Hearings - Statement
 
Statement of Frank R. Lautenberg
Hearing: Subcommittee on Clean Air, Climate Change, and Nuclear Saftey
S. 1265, the Diesel Emissions Reduction Act of 2005
Tuesday, July 12, 2005

Mr. Chairman, thank you for holding this hearing and giving us an opportunity to discuss this important bill.

 

I’m proud to be a co-sponsor of S. 1265, the Diesel Emissions Reduction Act of 2005.

I want to speak to you today as a grandfather – because one of my 10 grandchildren has severe asthma.

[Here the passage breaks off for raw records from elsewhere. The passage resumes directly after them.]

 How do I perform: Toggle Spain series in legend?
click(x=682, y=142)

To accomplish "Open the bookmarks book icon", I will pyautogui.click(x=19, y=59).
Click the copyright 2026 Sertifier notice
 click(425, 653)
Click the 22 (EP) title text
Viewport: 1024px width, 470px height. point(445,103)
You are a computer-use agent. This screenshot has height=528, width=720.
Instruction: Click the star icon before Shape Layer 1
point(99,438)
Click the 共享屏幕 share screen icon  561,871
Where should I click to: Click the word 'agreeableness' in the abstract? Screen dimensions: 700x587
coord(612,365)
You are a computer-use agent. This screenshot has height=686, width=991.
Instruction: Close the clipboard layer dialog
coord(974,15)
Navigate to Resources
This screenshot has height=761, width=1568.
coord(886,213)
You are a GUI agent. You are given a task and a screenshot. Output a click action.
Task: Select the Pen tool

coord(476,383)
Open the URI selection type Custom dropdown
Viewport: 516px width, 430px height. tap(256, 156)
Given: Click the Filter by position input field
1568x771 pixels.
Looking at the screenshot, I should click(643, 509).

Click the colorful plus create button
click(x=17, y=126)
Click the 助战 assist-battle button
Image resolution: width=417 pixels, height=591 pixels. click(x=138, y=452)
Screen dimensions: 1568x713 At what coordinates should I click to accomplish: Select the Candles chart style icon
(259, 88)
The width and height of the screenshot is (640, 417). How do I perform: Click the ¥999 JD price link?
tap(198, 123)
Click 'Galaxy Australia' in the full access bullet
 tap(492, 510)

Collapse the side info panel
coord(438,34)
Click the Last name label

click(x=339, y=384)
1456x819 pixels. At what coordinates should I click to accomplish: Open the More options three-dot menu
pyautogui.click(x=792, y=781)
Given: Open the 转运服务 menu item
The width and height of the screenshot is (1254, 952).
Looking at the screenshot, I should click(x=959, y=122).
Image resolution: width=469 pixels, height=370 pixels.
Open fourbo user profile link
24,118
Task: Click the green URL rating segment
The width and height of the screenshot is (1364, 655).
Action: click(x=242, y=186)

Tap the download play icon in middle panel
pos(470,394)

If you know a child who suffers from this disease, it breaks your heart to have to tell them that they can’t go outside and play on certain days because the air isn’t safe.

And even if you don’t know anybody with asthma, you know that something is wrong when it isn’t safe to breathe the air.

There are 11 million diesel-powered vehicles in the United States. These vehicles account for about half of the most dangerous types of air pollution – fine particulate matter and nitrogen oxide, which leads to ozone.

Almost all of New Jersey exceeds the safe standards for both of these substances. Nationally, 65 million Americans live in areas where they are exposed to excessive levels of particulate matter … and 111 million are exposed to unsafe levels of ozone.

Children are especially affected, because their lungs are still developing. High levels of particulate matter have been associated with crib death, and ozone increases hospitalization for asthma.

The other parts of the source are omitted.